His silence was the problem. (It wasn't.)

Sunday night, there were six of us in our living room, eating dessert and talking. As usual, my partner was quiet. He’s an introvert’s introvert.

But I decided he wasn’t enjoying himself.

He was fine. My anxiety was the problem.

Your anxiety sticks to anything it can find

The fancy dessert I’d wanted to serve had flopped. So I spent the afternoon scrambling to come up with a gluten-free plan B. My hurrying turned into worrying that it wouldn’t be good.

Everyone loved the berry tart made with almond flour.

But when you worry about one thing, you find lots of things to worry about. So my partner’s quiet became loud in my mind.

The best metaphor I’ve heard for this is that anxiety is like dog poop on a slick-soled shoe. It spreads everywhere.

Whatever you think you’re worried about is actually just a landing place for your amped-up nervous system.

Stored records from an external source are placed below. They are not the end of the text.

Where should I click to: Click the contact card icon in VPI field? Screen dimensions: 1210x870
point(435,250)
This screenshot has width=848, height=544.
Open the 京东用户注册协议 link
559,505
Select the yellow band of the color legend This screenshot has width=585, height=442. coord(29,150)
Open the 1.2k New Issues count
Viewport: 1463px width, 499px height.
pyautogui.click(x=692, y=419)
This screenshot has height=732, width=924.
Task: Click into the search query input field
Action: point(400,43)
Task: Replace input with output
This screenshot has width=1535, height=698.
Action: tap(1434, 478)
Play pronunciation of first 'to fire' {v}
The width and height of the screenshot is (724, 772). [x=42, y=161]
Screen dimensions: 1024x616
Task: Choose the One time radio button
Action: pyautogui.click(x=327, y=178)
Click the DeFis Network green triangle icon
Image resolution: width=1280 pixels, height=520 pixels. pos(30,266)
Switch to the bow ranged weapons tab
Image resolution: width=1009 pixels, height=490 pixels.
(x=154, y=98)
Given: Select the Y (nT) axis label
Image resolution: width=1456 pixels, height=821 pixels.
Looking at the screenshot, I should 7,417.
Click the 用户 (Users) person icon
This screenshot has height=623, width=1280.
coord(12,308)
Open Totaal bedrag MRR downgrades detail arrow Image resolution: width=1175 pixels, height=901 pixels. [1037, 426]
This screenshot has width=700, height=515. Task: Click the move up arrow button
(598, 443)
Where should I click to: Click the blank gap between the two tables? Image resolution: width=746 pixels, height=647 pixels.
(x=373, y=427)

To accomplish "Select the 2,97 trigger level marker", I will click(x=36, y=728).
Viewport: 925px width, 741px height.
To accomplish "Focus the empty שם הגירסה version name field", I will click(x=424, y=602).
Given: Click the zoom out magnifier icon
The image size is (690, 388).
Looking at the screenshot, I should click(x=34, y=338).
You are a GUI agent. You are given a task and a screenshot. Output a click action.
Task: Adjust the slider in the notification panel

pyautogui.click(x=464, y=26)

It doesn’t feel that way, of course. It feels like there’s real cause for concern.

My worry about whether my partner would rather be reading felt legitimate. That’s what he does when family comes over and he gets tired of the conversation.

But he was happy. Just quietly having a lovely evening with friends.

Anxiety doesn’t need a real problem

When you’re anxious, anything uncertain will feel like a problem. Especially silence.

A lull in a conversation. A slower text response than you expected. A phone call that didn’t come.

In the absence of information, your mind fills silence with a story. It decides what someone else is thinking.

Try this:

Start by catching yourself in the act of mind-reading. This is harder than it sounds when you're anxious because the thoughts come fast and feel completely believable.

But if you're narrating what someone else is thinking, you’re in their head.

Then redirect your attention. Instead of thinking about the other person, shift your attention to what you can feel.

Your feet on the floor. Your butt in the chair. Rub your palms together and focus on the friction between them. Get up and move.

Every time you want to go back into their head, visit your own body instead.